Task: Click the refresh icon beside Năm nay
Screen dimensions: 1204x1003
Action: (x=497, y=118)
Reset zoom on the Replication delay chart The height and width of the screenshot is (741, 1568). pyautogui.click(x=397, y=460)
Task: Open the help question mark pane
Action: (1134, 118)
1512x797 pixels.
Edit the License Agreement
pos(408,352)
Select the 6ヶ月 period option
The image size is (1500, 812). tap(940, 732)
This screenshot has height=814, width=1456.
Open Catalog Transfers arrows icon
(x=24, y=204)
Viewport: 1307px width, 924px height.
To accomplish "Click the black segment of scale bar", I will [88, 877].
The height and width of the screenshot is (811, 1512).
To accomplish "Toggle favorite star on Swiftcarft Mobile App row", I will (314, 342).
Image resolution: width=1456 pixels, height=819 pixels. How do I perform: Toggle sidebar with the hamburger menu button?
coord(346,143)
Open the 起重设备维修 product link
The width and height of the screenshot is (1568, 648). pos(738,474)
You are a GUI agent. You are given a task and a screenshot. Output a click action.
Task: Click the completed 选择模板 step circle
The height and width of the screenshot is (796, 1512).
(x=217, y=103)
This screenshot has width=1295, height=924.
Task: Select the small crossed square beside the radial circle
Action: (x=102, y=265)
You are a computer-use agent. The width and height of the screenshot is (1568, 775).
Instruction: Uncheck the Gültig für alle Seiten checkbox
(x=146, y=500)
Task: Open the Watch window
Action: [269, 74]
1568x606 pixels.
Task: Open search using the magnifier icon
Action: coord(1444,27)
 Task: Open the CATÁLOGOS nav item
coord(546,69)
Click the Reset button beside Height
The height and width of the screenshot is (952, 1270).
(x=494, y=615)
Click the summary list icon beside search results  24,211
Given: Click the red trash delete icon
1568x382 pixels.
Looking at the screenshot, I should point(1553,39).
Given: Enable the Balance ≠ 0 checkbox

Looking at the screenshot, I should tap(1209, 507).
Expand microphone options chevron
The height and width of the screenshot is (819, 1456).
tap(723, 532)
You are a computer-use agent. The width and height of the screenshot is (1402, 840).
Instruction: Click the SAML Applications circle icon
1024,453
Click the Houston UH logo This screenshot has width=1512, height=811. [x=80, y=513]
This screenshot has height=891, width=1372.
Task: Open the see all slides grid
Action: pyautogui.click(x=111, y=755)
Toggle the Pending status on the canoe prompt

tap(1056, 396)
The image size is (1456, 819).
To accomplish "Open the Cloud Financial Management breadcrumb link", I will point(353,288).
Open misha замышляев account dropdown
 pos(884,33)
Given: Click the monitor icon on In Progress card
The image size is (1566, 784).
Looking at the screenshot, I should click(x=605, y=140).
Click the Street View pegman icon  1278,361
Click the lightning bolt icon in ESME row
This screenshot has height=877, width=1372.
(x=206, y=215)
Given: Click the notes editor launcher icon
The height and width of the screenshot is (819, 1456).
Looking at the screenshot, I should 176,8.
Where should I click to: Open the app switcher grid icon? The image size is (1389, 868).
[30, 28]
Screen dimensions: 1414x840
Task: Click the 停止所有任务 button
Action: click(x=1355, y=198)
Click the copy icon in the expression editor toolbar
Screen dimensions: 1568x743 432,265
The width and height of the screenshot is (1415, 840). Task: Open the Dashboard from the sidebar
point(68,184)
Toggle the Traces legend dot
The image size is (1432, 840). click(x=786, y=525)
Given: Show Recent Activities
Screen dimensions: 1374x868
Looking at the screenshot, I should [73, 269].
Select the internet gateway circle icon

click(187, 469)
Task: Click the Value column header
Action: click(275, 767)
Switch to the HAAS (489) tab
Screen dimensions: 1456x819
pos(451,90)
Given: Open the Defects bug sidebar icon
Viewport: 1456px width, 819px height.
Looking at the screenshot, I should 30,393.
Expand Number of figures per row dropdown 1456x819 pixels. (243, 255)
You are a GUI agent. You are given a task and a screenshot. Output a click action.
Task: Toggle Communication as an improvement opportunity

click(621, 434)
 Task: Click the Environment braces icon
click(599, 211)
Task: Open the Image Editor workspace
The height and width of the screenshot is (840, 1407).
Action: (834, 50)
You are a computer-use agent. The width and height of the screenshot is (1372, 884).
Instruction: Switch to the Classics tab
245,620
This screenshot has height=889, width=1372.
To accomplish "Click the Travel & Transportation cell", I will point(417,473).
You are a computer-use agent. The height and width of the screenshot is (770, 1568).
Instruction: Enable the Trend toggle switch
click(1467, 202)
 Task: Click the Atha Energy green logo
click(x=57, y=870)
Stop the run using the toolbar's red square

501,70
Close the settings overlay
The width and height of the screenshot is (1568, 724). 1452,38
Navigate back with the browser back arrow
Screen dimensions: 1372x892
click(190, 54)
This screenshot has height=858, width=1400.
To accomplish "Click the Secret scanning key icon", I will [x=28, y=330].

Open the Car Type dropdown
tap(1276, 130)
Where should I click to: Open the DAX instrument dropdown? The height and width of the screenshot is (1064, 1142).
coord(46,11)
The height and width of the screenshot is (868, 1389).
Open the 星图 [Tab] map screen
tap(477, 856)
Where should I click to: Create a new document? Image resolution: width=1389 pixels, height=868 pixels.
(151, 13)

● ● ●

- [Work to complete]
Give back, word for word, only the lines above from the line holding "Screen dimensions: 1204x1003" to the line holding "1512x797 pixels.", both included.

- [The completed task]
Screen dimensions: 1204x1003
Action: (x=497, y=118)
Reset zoom on the Replication delay chart The height and width of the screenshot is (741, 1568). pyautogui.click(x=397, y=460)
Task: Open the help question mark pane
Action: (1134, 118)
1512x797 pixels.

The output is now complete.